* **ACTIVITY**: Within the entries below, the lines from the one with "Select the task" through the one with "Select the 'Test begonnen um' row" are to be set down exactly, both ends kept.

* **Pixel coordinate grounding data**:

########

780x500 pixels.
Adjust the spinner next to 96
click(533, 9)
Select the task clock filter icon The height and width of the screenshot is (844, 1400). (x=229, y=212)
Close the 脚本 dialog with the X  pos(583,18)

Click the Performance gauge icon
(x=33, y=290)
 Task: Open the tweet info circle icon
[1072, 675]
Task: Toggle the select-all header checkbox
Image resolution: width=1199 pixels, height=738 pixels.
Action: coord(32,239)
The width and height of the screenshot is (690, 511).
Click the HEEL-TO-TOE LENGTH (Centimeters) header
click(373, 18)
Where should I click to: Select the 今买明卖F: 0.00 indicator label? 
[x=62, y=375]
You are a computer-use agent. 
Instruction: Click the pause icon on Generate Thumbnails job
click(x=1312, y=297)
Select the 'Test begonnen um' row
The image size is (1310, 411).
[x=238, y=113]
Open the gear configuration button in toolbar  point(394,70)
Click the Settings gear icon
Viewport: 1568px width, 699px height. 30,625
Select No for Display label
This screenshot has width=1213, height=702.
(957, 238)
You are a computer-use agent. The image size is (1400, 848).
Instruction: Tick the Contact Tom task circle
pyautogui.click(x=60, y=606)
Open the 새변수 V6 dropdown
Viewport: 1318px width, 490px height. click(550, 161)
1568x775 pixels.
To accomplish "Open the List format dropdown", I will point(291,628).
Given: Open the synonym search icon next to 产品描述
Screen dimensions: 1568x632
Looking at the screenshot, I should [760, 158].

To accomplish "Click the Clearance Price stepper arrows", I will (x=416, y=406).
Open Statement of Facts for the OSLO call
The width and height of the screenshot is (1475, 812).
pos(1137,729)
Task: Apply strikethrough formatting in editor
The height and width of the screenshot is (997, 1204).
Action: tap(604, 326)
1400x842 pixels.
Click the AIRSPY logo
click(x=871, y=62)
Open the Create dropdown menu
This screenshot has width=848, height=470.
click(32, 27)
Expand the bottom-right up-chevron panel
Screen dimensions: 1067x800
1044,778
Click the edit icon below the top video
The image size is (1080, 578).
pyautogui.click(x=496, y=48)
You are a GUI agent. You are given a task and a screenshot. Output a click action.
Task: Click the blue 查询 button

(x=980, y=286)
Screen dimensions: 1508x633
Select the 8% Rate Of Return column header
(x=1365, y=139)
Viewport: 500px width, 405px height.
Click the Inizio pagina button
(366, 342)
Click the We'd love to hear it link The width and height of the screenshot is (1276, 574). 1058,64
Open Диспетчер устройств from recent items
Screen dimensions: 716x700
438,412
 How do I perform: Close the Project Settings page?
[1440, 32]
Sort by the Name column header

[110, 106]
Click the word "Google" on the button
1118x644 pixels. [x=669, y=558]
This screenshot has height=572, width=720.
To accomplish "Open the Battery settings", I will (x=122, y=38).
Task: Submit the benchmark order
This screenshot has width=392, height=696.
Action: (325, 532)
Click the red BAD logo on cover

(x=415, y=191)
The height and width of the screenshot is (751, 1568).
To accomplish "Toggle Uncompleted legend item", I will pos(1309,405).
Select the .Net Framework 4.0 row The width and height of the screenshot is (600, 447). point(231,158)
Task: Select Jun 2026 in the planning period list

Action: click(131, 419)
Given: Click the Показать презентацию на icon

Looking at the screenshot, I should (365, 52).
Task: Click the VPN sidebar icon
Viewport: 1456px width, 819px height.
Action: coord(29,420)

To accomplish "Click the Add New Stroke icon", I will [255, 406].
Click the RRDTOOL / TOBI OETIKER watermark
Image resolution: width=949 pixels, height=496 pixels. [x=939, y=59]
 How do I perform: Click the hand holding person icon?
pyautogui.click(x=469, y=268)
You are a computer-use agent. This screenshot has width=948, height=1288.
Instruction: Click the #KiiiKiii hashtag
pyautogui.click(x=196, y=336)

########

* **RESPONSE TO THE TASK**:
Select the task clock filter icon The height and width of the screenshot is (844, 1400). (x=229, y=212)
Close the 脚本 dialog with the X  pos(583,18)

Click the Performance gauge icon
(x=33, y=290)
 Task: Open the tweet info circle icon
[1072, 675]
Task: Toggle the select-all header checkbox
Image resolution: width=1199 pixels, height=738 pixels.
Action: coord(32,239)
The width and height of the screenshot is (690, 511).
Click the HEEL-TO-TOE LENGTH (Centimeters) header
click(373, 18)
Where should I click to: Select the 今买明卖F: 0.00 indicator label? 
[x=62, y=375]
You are a computer-use agent. 
Instruction: Click the pause icon on Generate Thumbnails job
click(x=1312, y=297)
Select the 'Test begonnen um' row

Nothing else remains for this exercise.